In Andy Crouch’s book, “Culture Makers” he suggests four basic postures the Church historically, especially recently, has towards the dominant culture around it.




Is there a better attitude or posture we believers should have towards culture? I think there is, and Crouch makes this observation.
We could, if we took some time, come up with many different topics, cultural themes which would fit into each of these categories. One of the difficulties is that when we focus on these often divisive topics, not every believer agrees with our own agreed posture. We may each hold to the authority of Scripture, even belong to the same church, and yet understand a cultural trend or topic differently. One condemns, another open to a different interpretation and still others adopting a christian version for their own consumption within their christian sub-culture.

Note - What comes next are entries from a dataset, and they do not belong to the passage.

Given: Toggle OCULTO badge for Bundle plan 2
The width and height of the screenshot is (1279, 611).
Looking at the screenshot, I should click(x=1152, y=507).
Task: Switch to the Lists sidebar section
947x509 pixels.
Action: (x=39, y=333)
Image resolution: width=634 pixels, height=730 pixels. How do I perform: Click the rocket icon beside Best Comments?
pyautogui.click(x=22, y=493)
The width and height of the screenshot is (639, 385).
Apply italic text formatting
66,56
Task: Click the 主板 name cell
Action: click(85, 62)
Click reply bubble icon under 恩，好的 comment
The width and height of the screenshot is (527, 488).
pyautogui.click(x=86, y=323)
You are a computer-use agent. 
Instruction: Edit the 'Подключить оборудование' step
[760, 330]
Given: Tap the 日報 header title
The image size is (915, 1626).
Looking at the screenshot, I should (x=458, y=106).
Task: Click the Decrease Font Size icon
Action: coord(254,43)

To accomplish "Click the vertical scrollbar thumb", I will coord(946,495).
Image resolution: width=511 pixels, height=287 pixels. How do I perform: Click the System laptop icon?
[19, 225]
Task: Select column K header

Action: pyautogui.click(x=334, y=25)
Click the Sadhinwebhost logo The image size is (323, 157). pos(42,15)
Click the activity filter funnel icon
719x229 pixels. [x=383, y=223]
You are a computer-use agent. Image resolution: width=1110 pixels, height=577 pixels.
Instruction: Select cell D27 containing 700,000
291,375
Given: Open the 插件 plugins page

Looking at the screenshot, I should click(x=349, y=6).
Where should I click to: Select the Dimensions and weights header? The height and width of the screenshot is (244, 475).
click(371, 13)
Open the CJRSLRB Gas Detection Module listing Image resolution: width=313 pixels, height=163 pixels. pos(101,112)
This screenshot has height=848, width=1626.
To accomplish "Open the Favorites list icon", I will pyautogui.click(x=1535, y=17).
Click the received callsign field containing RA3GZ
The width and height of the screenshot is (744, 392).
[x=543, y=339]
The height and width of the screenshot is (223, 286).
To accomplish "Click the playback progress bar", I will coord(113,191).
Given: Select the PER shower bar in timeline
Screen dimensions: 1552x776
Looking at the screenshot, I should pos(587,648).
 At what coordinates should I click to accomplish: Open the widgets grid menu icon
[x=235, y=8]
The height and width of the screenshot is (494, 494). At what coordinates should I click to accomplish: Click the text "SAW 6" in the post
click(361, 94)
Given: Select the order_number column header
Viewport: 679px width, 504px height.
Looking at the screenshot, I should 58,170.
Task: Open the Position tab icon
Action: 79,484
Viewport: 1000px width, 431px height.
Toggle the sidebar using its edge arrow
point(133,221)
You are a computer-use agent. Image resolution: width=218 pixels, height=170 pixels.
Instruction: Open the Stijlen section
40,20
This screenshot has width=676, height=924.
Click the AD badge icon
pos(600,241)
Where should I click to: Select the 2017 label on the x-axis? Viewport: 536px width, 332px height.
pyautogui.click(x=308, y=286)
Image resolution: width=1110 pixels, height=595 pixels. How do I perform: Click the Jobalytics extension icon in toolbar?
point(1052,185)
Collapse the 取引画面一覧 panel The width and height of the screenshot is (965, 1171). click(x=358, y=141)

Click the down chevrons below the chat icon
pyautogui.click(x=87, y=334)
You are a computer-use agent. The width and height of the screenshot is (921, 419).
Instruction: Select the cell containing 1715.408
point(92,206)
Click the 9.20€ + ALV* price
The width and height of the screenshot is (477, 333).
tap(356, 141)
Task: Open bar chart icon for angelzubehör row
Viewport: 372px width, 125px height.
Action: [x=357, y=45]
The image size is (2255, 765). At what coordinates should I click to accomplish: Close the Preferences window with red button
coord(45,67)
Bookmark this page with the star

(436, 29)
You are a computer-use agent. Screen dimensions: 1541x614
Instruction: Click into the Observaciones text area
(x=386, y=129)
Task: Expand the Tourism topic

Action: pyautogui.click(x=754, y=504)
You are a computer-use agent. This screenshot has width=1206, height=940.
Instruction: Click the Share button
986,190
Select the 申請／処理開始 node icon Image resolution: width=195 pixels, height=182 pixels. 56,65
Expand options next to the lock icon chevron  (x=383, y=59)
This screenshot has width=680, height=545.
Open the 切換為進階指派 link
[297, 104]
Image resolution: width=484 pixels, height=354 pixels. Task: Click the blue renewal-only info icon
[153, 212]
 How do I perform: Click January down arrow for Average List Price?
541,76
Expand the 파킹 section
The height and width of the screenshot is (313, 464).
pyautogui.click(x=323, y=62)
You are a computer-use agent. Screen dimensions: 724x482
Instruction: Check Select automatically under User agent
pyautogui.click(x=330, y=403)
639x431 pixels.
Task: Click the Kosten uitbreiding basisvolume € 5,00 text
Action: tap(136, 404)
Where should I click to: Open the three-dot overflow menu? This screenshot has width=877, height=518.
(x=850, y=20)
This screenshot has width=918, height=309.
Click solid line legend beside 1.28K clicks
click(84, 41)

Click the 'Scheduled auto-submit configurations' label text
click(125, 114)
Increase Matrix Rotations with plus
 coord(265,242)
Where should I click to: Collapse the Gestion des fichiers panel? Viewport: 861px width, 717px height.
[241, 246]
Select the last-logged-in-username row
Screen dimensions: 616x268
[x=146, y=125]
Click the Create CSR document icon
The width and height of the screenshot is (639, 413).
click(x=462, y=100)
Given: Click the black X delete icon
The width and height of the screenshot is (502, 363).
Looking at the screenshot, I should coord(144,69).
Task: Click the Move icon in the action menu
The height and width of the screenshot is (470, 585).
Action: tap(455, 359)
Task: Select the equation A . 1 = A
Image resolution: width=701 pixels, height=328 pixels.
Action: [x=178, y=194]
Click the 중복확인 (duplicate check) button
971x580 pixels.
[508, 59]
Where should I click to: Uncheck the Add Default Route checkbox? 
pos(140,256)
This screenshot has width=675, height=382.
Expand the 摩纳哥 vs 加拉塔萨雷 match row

What if all four postures towards culture are less than what we are truly called to be and do in our world? What if our response towards culture should come from a place of creativity as we’re restored in Christ to expressive, gifted, story-telling, and authentic selves?
“The only way to change culture is to create more of it.”
Andy Crouch
What if we were designed to co-create with God. What if embedded in our divine image bearing selves, is the ability to create cultural, visible, felt, tasted, heard expressions that reflect the world that should be. The Kingdom, Christ said, has come. We do, and should have a story to tell. What if, instead of condemning or critiquing as our primary postures (defensive as they are), we are Kingdom culture makers in a broken world desperately in need of repair.
During the first four centuries of the Church, it was the radical Kingdom expressions of equality, service, love, sacrifice which propelled this revolution of Christianity throughout Rome, despite often strict opposition of the dominant culture. Without this vision, we’re relegated as the body of Christ to the sidelines, incubated, even secularized in a corner of culturally permitted Christendom. It’s sad that our posture too often as Christians is that of a people ‘opposed?’ Opposed to what, the world? The world in need of a Savior? The world for whom the Father sent His most loved Son to suffer for? We need a new posture than that of a condemning, criticizing, copying, and consuming Christian culture. This is far, far less than what the Father intended us to be as salt, light, and Kingdom culture makers in this world.
“Christian faith malfunctions when it is practiced as a mystical religion in which assent is followed by a barren rather than creative return, a return that has no positive results for the world.”
Miroslav Volf
In the next blog, I will share some really interesting concepts that comprise our worldview. If you haven’t a vision for how the world should be, under the reign of Christ, it will be very difficult to embark on culture creation. The places and spaces we create, the reflections of our worldview through all kinds of artistic expression, should inspire, attract, convict, and be shared with our world.

You are already creating cultural expressions, things that you deeply value. Perhaps you just don’t realize it. From the wafting aroma of the baked cookies, to the smile you give someone that you don’t know. We are communicating, expressing in so many ways.
What is your vision of the way the world should be?